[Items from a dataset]
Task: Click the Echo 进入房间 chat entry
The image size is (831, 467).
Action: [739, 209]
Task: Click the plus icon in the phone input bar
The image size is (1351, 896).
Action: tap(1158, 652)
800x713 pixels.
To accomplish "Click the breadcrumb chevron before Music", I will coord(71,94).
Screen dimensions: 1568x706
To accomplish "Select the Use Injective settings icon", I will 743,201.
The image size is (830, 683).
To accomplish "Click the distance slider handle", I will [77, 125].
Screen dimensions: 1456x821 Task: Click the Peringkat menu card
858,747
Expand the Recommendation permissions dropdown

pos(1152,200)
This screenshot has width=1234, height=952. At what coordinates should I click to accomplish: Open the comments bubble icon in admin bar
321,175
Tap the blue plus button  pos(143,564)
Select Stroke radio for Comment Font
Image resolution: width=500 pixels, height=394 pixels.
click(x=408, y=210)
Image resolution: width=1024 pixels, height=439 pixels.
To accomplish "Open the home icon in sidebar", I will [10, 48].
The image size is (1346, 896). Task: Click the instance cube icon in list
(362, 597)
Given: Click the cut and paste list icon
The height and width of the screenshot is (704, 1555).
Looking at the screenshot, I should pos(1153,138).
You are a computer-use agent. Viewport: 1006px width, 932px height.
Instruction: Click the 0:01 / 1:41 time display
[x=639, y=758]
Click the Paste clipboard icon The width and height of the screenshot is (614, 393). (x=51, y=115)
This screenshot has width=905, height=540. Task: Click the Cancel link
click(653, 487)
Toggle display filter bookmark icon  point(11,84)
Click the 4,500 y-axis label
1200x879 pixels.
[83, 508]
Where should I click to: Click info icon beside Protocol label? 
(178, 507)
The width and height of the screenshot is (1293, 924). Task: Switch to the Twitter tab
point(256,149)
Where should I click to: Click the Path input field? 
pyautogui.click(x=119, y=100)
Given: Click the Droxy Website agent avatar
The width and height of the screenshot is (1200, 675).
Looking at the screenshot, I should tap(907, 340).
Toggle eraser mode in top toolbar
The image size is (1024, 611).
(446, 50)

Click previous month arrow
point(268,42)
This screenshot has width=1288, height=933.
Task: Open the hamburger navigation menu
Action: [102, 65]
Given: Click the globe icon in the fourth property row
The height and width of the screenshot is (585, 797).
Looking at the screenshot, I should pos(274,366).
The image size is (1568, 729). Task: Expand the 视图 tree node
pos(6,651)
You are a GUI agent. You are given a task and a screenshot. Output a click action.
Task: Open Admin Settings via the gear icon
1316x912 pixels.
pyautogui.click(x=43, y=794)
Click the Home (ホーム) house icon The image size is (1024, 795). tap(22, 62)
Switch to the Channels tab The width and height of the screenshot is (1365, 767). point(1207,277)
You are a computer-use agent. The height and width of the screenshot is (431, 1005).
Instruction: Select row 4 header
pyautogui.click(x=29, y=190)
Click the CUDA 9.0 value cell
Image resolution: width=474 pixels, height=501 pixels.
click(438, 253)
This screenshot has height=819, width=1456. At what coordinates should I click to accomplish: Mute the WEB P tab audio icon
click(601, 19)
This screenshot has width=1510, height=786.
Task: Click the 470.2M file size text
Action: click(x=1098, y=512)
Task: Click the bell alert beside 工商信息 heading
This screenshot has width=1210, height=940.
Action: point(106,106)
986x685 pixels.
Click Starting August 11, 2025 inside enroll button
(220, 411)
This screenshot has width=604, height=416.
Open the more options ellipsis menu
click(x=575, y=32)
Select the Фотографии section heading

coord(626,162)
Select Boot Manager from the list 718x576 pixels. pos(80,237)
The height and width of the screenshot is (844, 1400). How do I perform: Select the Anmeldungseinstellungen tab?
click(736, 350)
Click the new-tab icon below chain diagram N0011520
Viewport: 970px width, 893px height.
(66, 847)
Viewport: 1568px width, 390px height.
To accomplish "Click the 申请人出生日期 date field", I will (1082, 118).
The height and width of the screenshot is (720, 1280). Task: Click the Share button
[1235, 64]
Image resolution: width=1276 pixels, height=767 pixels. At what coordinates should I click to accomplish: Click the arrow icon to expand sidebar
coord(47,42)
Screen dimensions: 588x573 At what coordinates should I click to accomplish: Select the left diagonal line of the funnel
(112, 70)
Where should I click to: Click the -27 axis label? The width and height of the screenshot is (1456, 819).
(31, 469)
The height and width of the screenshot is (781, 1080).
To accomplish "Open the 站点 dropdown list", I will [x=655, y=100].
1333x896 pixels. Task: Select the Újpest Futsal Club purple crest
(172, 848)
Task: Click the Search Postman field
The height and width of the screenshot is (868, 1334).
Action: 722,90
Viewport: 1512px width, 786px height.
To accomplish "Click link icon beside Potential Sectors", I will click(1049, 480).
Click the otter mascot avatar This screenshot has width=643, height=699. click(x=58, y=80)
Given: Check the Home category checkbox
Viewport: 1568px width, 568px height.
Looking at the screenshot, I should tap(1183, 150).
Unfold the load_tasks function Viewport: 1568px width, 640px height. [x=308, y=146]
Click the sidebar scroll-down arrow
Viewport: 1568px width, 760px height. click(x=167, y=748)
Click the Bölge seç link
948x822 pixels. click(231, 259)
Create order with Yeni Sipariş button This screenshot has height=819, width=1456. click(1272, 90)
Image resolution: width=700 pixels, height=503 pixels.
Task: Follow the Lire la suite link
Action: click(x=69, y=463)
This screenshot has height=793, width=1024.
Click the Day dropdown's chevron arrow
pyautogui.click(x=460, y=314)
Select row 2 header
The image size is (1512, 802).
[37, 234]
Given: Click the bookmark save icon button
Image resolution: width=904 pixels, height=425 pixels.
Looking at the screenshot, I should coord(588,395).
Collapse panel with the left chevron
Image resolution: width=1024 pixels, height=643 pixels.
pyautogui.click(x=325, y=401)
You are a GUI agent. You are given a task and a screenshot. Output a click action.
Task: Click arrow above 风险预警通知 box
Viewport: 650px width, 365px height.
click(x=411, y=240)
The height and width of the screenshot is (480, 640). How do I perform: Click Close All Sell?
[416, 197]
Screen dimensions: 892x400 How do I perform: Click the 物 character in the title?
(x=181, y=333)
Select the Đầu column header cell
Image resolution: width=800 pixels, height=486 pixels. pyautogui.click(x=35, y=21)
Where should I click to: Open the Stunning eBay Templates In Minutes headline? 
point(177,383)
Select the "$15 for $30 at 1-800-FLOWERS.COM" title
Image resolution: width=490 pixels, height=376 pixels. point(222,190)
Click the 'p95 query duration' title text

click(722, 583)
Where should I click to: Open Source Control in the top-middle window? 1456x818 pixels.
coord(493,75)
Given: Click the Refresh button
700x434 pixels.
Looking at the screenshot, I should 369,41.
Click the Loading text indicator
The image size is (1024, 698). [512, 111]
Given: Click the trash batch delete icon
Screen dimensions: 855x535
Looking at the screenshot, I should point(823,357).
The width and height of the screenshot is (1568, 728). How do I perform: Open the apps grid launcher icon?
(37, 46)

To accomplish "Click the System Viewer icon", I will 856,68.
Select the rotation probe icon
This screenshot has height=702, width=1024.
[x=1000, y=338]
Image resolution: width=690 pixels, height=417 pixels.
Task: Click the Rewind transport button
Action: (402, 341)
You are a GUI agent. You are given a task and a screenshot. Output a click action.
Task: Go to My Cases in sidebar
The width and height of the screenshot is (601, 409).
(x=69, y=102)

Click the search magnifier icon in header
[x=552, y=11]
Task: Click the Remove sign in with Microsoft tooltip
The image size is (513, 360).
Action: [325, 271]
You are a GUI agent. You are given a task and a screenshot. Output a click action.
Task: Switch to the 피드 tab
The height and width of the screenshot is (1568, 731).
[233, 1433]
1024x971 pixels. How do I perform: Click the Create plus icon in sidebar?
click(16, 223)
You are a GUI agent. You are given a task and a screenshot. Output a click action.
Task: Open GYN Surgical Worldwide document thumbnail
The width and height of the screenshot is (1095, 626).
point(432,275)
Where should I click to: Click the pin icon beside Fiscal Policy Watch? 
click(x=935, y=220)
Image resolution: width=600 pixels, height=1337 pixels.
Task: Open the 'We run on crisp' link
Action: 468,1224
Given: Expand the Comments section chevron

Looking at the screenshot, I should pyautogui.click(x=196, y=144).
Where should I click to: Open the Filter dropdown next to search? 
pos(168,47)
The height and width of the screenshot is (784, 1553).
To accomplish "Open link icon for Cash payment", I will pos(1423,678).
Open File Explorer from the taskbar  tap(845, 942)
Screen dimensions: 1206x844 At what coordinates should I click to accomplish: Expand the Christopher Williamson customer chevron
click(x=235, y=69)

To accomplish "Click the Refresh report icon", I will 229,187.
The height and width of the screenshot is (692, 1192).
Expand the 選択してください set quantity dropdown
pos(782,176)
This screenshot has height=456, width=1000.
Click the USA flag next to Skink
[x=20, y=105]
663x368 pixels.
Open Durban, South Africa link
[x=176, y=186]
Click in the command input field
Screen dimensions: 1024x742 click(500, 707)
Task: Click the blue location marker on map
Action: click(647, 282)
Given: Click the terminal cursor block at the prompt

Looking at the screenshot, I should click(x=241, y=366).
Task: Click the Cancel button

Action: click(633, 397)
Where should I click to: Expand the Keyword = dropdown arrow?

#### [TASK STATEMENT]
Collect every line of the material above that contains the string "size". Matching is case-sensitive.

#### [FINISHED EXERCISE]
The image size is (831, 467).
The image size is (1351, 896).
The image size is (830, 683).
The image size is (1346, 896). Task: Click the instance cube icon in list
The image size is (1024, 611).
The image size is (1568, 729). Task: Expand the 视图 tree node
Click the Home (ホーム) house icon The image size is (1024, 795). tap(22, 62)
Task: Click the 470.2M file size text
The image size is (1512, 802).
The image size is (1024, 698). [512, 111]
The image size is (513, 360).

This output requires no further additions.